Les passeurs ne craignaient pas de recourir à la violence, tant à l’égard des victimes que des chauffeurs de camion qui repéraient le trafic, d’autres bandes et des services de police. Ils se servaient parfois de barres métalliques et de matraques. Des bagarres entre bandes de passeurs éclataient régulièrement sur les parkings.

Des enfants étaient également transportés clandestinement et les camions frigorifiques étaient souvent utilisés pour le trafic, car moins minutieusement contrôlés.

Lors des auditions, les prévenus ont d’abord nié qu’ils étaient des passeurs. Ils prétendaient tous vouloir se rendre eux-mêmes au Royaume-Uni. Ils affirmaient s’entraider.

Selon le tribunal, il était clairement question d’une organisation criminelle. La hiérarchie et la répartition des tâches étaient claires. Il y avait d’abord les « valets de pied », qui s’occupaient du travail dans le parking. Ils surveillaient les victimes et les accompagnaient jusqu’au parking. Certains d’entre eux voulaient également rejoindre le Royaume-Uni. Ensuite, il y avait les intermédiaires. Ils venaient rarement sur les parkings, mais ils avaient d’autres tâches utiles, comme faire venir de nouveaux migrants de transit et conserver les fonds. Par ailleurs, trois prévenus appartenaient au noyau dur de la bande. Ils se relayaient et passaient le reste du temps en France. Les fonds leur étaient en grande partie destinés. L’organisation disposait également d’un système ingénieux de conservation des fonds. Il y avait deux trésoriers, un pour les victimes d’Anvers, un pour les victimes de Bruxelles. Ils conservaient l’argent afin que les passeurs n’en aient pas trop sur eux. Les victimes préféraient également verser leur argent aux trésoriers afin que les passeurs ne puissent pas s’enfuir avec leur argent.

Le tribunal a jugé la plupart des prévenus coupables des préventions reprochées. Pour certains, la période d’incrimination a été limitée, et pour un certain nombre d’entre eux, le nombre de victimes aussi. Trois prévenus se sont vu accorder le bénéfice du doute et ont été acquittés. Au cours de l’enquête, un prévenu n’est entré en scène qu’une courte période, pendant laquelle il a acheté les cartes SIM aux Pays-Bas. Selon le juge, le dossier pénal n’a pas démontré qu’il avait sciemment et volontairement contribué au trafic d’êtres humains. Un autre prévenu a été acquitté sur la base d’un doute raisonnable. Il n’a eu de contact avec les passeurs que dans le cadre du trafic de ses deux « sœurs » et de son neveu.
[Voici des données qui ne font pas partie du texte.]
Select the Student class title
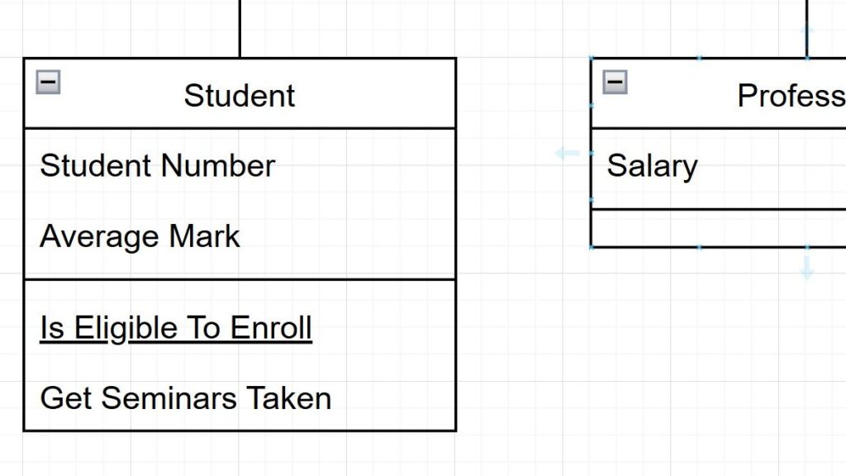The height and width of the screenshot is (476, 846). tap(239, 95)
Selon le juge, le dossier pénal ne montre pas qu’il a sciemment et volontairement apporté l’aide nécessaire au trafic d’êtres humains.

Les prévenus principaux ont été condamnés à des peines d’emprisonnement respectives de cinq ans, six ans et 40 mois et à des amendes élevées, partiellement avec sursis. Les autres prévenus ont été condamnés à des peines d’emprisonnement de 20 à 30 mois et à des amendes élevées, dont certaines partiellement avec sursis. Deux prévenus ont été condamnés à des travaux d’intérêt général et à des amendes. Plusieurs prévenus ont été condamnés par défaut. Des sommes d’argent ont été confisquées.

Cette décision a fait l’objet d’un appel.